Le 15 novembre 2010, la région du bas Aguán au Honduras a été le théâtre d’un massacre de plus, perpétré contre cinq paysans membres de l’organisation paysanne Movimiento Campesino del Aguán (MCA). Les faits se sont produits à l’aube du 15 novembre, lorsque deux cents gardes armés à la solde de M. Miguel Facussé Barjum [1], le magnat hondurien de la palme africaine, ont tiré avec des armes de gros calibre sur un groupe de paysans qui venait présenter les papiers les accréditant comme légitimes propriétaires de la finca (propriété) El Tumbador (municipalité de Trujillo).

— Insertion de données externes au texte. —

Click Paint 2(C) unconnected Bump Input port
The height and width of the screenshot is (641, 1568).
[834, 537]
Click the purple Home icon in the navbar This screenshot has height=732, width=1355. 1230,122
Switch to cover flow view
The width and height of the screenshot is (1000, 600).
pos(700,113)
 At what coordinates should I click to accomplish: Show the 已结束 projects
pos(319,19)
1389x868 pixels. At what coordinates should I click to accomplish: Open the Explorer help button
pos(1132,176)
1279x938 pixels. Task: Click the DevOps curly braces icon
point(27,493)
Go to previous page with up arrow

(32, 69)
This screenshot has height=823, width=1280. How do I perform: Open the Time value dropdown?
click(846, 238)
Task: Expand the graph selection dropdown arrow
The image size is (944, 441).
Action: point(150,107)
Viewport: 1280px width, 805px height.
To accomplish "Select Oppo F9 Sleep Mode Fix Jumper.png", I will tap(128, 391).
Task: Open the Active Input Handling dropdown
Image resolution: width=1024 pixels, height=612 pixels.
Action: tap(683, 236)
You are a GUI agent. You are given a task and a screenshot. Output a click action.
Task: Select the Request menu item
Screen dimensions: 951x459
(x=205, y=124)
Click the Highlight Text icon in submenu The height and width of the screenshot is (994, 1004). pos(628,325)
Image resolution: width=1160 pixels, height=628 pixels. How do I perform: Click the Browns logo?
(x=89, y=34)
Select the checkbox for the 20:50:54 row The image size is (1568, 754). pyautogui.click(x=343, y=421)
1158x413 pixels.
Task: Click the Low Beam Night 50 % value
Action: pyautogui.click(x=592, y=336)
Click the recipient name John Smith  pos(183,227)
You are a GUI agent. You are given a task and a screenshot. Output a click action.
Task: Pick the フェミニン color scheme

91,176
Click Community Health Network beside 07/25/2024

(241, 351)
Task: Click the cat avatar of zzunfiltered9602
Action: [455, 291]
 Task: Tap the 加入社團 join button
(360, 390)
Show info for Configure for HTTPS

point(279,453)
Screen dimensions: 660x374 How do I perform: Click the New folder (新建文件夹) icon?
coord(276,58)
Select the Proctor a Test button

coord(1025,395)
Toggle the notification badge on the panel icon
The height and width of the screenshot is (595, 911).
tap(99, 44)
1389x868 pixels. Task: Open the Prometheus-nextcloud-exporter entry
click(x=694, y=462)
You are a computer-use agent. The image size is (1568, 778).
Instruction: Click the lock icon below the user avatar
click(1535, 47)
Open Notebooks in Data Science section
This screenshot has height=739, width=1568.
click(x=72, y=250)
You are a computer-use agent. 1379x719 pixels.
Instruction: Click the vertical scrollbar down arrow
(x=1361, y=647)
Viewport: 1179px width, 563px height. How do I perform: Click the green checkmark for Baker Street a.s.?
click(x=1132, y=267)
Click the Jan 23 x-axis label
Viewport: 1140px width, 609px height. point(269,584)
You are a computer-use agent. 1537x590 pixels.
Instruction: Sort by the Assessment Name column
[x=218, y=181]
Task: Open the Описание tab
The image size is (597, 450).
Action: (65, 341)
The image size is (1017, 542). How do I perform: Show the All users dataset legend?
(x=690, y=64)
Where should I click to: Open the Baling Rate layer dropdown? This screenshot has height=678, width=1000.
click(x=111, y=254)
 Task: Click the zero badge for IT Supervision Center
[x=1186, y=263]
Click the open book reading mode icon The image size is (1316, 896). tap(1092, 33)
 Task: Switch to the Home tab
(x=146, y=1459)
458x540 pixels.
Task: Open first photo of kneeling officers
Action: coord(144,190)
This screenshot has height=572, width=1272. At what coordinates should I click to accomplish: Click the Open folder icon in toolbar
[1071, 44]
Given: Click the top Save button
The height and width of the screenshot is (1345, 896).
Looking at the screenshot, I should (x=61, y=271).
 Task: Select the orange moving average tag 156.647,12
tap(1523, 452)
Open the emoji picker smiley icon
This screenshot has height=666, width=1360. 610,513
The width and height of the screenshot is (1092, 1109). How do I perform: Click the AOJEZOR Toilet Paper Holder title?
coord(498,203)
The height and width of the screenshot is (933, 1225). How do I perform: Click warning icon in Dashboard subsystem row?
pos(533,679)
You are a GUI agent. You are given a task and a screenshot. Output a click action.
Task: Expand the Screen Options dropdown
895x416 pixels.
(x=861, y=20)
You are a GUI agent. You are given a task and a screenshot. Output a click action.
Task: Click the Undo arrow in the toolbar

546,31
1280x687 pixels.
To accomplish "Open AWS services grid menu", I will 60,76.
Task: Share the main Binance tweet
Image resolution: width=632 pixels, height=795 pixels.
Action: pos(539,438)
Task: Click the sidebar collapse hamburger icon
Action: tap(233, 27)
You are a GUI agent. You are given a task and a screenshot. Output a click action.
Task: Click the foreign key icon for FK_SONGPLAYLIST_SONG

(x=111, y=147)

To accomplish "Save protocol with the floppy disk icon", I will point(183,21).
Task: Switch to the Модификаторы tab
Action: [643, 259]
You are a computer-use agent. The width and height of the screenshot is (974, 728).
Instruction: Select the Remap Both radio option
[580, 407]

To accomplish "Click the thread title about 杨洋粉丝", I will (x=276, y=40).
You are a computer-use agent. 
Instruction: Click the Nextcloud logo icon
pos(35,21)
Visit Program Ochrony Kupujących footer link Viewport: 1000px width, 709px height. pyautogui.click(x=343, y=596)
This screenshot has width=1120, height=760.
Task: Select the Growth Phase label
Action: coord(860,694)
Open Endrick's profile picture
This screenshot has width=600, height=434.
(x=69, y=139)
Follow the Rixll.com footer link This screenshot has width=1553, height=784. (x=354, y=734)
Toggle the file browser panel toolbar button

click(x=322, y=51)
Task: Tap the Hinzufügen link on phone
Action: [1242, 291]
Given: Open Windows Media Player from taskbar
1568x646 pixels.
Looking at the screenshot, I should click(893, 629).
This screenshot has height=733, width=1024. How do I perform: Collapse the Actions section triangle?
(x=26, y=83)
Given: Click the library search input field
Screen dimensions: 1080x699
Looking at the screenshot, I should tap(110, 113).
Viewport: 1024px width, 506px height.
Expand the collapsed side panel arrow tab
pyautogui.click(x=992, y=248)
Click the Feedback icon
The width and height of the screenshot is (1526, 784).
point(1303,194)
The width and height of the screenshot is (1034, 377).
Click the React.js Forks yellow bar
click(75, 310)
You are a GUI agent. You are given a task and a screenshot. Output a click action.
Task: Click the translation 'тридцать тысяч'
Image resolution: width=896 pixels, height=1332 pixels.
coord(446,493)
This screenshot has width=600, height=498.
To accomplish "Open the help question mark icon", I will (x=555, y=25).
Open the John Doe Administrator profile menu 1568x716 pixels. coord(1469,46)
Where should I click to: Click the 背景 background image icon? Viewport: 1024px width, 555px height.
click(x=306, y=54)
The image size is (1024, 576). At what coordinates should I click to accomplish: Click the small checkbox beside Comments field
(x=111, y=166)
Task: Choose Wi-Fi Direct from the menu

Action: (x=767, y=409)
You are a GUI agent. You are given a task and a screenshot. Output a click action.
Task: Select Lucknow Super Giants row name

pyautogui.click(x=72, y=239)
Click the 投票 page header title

Ces assassinats constituent un nouvel épisode dans le conflit agraire qui oppose de longue date le MCA aux grands entrepreneurs et propriétaires terriens de la région : M. Facussé Barjum – président de la société Dinant et oncle de l’ex-président libéral Carlos Flores Facussé (1998-2002) –, M. René Morales Carazo – industriel et frère du vice-président de la République du Nicaragua, M. Jaime Morales Carazo –, M. Reynaldo Canales – lui aussi grand patron –, et M. Oscar Najerá – député du parti Libéral (droite).
A la différence d’autres pays d’Amérique latine, où la culture de la palme africaine connaît un essor très récent – lié à l’élaboration des agro-carburants –, celle-ci est présente au Honduras depuis les années 1970. A cette époque, des réformes agraires ont en effet été promues – souvent par des gouvernements militaires, comme au Pérou et au Honduras – pour réduire la pression sur les latifundia(grandes propriétés) et contrôler le mouvement paysan. La culture de la palme constitue donc un enjeu économique important, qui explique d’une part la force et la capacité des coopératives paysannes, et d’autre part la convoitise des grands propriétaires et entrepreneurs de l’industrie de transformation du précieux végétal.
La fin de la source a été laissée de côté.